Disparu le 16 octobre 2025, Simon-Pierre Ediba, premier magistrat de la ville rose d’Obala et président de la section RDPC, a reçu les hommages de la nation. Entre émotion, recueillement et témoignages, la communauté s’est réunie pour saluer l’homme de vertu et de discrétion qu’il fut.
L’image marque les esprits : un cercueil recouvert du drapeau camerounais porté dans un silence lourd, imposant le respect à tous les présents. À l’hôtel de ville d’Obala, la foule retient son souffle.

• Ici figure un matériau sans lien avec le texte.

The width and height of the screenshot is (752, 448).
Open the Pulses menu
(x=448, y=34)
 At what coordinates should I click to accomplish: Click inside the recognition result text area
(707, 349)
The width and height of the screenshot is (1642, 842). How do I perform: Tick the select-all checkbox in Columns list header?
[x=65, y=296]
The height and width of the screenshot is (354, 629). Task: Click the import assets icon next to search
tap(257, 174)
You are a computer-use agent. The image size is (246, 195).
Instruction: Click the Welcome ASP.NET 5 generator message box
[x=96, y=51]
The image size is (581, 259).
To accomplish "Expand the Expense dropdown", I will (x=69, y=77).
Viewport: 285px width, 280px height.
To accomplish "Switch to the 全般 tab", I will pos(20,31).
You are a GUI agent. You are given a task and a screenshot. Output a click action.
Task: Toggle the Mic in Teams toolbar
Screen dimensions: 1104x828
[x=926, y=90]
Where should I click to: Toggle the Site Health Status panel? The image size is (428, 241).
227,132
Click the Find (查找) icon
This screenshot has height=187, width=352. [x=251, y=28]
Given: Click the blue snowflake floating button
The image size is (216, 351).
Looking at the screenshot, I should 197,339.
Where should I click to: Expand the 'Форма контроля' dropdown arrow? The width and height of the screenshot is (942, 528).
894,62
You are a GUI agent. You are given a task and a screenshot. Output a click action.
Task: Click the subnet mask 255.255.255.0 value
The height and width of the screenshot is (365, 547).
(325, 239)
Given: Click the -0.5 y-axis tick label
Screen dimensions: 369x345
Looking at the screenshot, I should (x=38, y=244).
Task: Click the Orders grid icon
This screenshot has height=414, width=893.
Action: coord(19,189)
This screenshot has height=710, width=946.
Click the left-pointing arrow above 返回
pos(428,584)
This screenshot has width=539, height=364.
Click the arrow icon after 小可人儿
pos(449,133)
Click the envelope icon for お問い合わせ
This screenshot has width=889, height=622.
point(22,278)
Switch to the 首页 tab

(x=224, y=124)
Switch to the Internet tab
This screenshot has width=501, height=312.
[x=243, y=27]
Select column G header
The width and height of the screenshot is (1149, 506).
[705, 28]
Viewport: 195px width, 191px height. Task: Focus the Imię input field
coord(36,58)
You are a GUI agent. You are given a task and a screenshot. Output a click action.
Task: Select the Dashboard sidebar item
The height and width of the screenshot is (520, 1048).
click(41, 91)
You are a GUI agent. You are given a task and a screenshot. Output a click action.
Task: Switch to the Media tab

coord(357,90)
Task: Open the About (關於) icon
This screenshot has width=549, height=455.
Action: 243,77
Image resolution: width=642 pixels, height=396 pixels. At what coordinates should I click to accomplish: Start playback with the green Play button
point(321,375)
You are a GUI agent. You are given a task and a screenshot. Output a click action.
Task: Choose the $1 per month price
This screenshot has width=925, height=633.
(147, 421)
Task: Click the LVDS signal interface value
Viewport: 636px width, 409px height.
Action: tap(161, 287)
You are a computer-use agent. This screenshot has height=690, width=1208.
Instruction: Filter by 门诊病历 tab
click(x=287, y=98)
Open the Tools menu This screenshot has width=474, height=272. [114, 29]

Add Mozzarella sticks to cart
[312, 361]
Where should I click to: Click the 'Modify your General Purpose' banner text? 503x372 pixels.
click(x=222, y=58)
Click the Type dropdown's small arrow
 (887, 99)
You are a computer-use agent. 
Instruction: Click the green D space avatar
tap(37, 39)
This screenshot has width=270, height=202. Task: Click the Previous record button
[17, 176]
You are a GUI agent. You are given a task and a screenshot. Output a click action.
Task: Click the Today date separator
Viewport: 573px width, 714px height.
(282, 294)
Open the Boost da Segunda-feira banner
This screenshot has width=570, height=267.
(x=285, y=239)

Une gerbe de fleurs, des mots simples et des regards empreints de tristesse traduisent la gravité du moment.
Les forces de maintien de l’ordre déposent le drapeau sur le cercueil, un geste fort, symbole du respect et de l’honneur dus à l’élu disparu.
Recueillement et veillée familiale
La cérémonie se poursuit à la cathédrale Notre-Dame-du-Mont-Carmel, où les prières s’élèvent dans la ferveur. Au domicile familial, la veillée se prolonge tard dans la nuit, mêlant larmes et souvenirs partagés. Chacun des présents se souvient de l’homme derrière la fonction. Travailleur, discret et doté de nombreuses vertus.
Témoignages et mémoire
Au rythme de l’hyssanie, les témoignages s’enchaînent. La voix du fils aîné brise le silence et rappelle la leçon de discrétion et de prière que laisse derrière lui Simon-Pierre Ediba. « Nous retenons de notre père un homme travailleur, un homme discret et un homme avec beaucoup de vertu », souligne-t-il, dans une intervention sobre et émouvante.
L’homme s’en va, le souvenir demeure
À Oballa, la figure de Simon-Pierre Ediba disparaît physiquement, mais le souvenir de son engagement et de sa rigueur continue de marquer les esprits. Entre recueillement et émotion, la ville salue un élu qui restera dans la mémoire collective comme un modèle de service et d’humilité.